Something was there all right, but it looked like two or three or more smaller vessels, and as many times as the two SBS men had studied the photographs they could not be sure either.
‘They could have moved them,’ Whitaker said.
‘They could have,’ Tiller agreed. ‘But surely ships that size couldn’t get far without being spotted by recce flights or submarine patrols?’
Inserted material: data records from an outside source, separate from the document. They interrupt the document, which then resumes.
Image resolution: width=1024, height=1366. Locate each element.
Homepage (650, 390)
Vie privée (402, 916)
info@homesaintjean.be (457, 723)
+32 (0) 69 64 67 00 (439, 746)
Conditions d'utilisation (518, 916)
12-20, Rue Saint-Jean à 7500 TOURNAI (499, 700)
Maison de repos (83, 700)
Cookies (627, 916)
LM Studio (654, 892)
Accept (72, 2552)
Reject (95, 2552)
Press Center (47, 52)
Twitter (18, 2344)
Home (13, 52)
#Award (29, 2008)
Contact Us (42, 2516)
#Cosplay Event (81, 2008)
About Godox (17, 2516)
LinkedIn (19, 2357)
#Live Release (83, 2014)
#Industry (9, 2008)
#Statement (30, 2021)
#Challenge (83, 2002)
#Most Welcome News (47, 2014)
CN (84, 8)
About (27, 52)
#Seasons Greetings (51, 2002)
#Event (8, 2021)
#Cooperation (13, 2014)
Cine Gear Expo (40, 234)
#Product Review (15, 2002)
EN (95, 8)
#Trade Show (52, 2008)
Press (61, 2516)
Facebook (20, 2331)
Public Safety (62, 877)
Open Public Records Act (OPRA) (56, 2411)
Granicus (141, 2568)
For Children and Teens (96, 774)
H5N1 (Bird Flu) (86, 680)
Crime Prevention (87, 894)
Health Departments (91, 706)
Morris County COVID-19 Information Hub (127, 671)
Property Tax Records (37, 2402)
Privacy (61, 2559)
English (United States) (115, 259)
‘Don’t you believe it, Tiger,’ Whitaker said sourly. ‘The open sea’s a bloody big place. I was aboard the Rodney when the Home Fleet was after the Bismarck. It was like hunting a needle in a haystack. The Home Fleet went in the wrong direction, and as for the Ark Royal coming up from Gib, none of her aircraft even got within cooee of her. It was a right shambles, I can tell you, whatever the bloody newspapers said. It was a sheer fluke that that Catalina pilot saw her. The heavy cruiser with her slipped through our fingers as easy as pie. No, a bloody big place is an ocean, whether it’s the Atlantic, the Indian or the Pacific.’
‘We must have coast watchers in the area. They’d
report back if they’d seen them.’
‘Not if they slipped out at night before the moon rose, they wouldn’t,’ Whitaker retorted. ‘And anyway, how long do you think it takes for intelligence to get fed back from Singapore?’
Tiller shrugged. When a radio wasn’t, or couldn’t be, used, he didn’t know how it was done.
‘Weeks, mate. Has to go through Kunming, most of it. This sketch would be at least five weeks old.’
Tiller didn’t let Whitaker’s doubts unsettle him. In his mind the Hoko and the Kamato were in Singapore all right and would be right where Pan Kon had said they would be. In his experience it was never any use dwelling on the uncertainties of an operation.
Instead, he again went through the details of the plan with Whitaker. They were to attack the Hoko, the other pair of Welmans were to attack the Kamato. There could be no co-ordination between the two attacks, or even between the two Welmans attacking the same target, for there was no means of communicating between the four operators. Each man had his own appointed task and after performing it each would return to the same spot from which he had been launched – where, with any luck, the submarine would still be waiting.
Whitaker was to place his charge by the Hoko’s engine rooms while Tiller was to put his next to the aircraft carrier’s propellers and rudder. Even two charges as powerful as the ones the Welmans carried would not necessarily sink such large ships, but Tasler had been completely confident that they would certainly damage them enough to make them inoperable.
After a while they could feel that the submarine was climbing at a gradual angle towards the surface and then they were again taken aft, where the captain was peering through the periscope.
‘All clear,’ he said to his number one. ‘Prepare to surface.’
The submarine levelled out and came to a halt. A rating opened the hatch and warm, damp but refreshingly fresh air – richly perfumed with unidentified aromas from the nearby island – flooded into the submarine.
The captain was first up the ladder, followed by his number one, then by Tiller and Whitaker, and finally by the two ratings who were to unfasten the Welmans from their cradles.